Why Cardinal?
Why should you use Cardinal when there are so many other starter solutions out there.
With the recent shift to serverless focused technologies and end-to-end typesafety between client and server becoming a larger priority on developers minds, there has been more and more tools at the disposal of JavaScript and Node.js developers.
The main problem is that putting different pieces of the stack together often requires some time and effort:
- Frameworks are more server-centric and server-side features often go underutilized.
- Node.js ecossystem doesn’t have many opinions on how to deal with authentication, databases and API authoring, which brings flexibility, but also indecision and technical barriers.
We wanted to give you that time back so you can start building applications faster.
In order to make this happen, Cardinal takes some stances in which libraries it uses, and what underlying tech it supports. This is a relatively opinionated project. It has to be in order to do what it was built to do. It is possible that it doesn’t fit your project needs, and that’s fine.

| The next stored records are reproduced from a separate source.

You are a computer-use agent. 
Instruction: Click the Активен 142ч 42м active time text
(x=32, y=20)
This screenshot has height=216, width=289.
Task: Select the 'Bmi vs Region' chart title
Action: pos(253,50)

If what you see here seems to fit your project needs, give it a try, and If it doesn’t, you can move on to something else. We won’t be mad.
By definition, we could define it as a multi-template scaffolding CLI tool, but that’s just a matter of semantics. The choices you make during the CLI prompts ultimately define how your project will be scaffolded in the end.
The decision behind what libraries/frameworks goes into each part of the scaffolded project is not taken lightly. In order to be included as part of Cardinal scaffolded apps, it has to meet a few criterias:
- It needs to be TypeScript friendly and have well-typed API’s and primitives;
- It has to be mature enough to handle production workloads without breaking;
- It should interact well with serverless architectures and their runtimes;
If we really think about it. TypeScript is the glue that holds everything together. It’s because of it that we can ensure end-to-end typesafety between server and client. It helps you have a better time developing JavaScript applications, and, at this point, it is an industry standard to developing safe web applications.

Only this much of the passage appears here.